Last week, two towns in Massachusetts have responded to complaints and curtailed operations of wind turbines.

Falmouth local government had voted unanimously to remove the town’s two turbines, but the $14 million price tag is too costly. The turbines went on line in 2010, and in May 2012 the town began turning them off 12 hours a day due to complaints of noise and physical and mental health problems that began with the turbines’ operation.

Energy-conscious residents who whole-heartedly supported wind energy became vehemently opposed when faced with the reality of headaches, sleeplessness, anxiety and vertigo related to noise, infrasound, vibrations and shadow flicker from industrial turbines sited too close to residences. Wednesday a Fairhaven, Mass., selectman called for turning off the town’s turbines at night to spare 57 families from ill effects.

All over the country and the world, people have learned the hard way that industrial wind installations must not be installed within a mile of homes. We cannot afford to learn the hard way! Every day more is known about the best siting of turbines to preserve quality of life for people. Restrictions and greater setbacks are being implemented everywhere.

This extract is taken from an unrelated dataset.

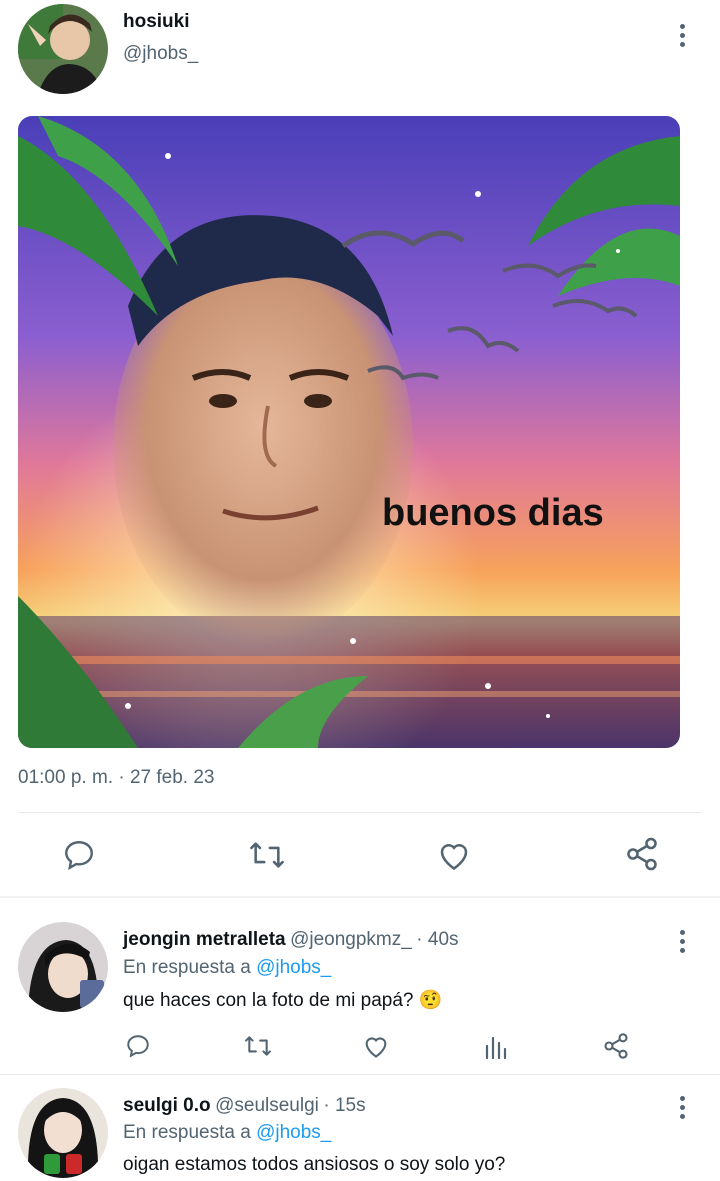  What do you see at coordinates (267, 1106) in the screenshot?
I see `reply-author-handle: @seulseulgi` at bounding box center [267, 1106].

Our federal government is burdening taxpayers with staggering debt while doling out billions to wind companies that are rushing to take advantage while the money is available. Let’s slow down the gravy train prompted by federal subsidies and do what is right. The financial gain of a few land owners must not be more important than citizens’ ability to inhabit and enjoy their very homes.

Anyone who reads the Tribune cannot help but be aware of the recent battle waged by Tipton County residents to halt the proliferation of wind farms. Their county commissioners have listened to residents’ concerns and responded with a moratorium on new wind energy projects while they review their zoning ordinance.

The Howard County commissioners meet at 8:30 a.m. Monday in the County Administration Center, 220 N. Main St., third floor, Room 338. Attend and let them know there is opposition to wind farms in Howard County.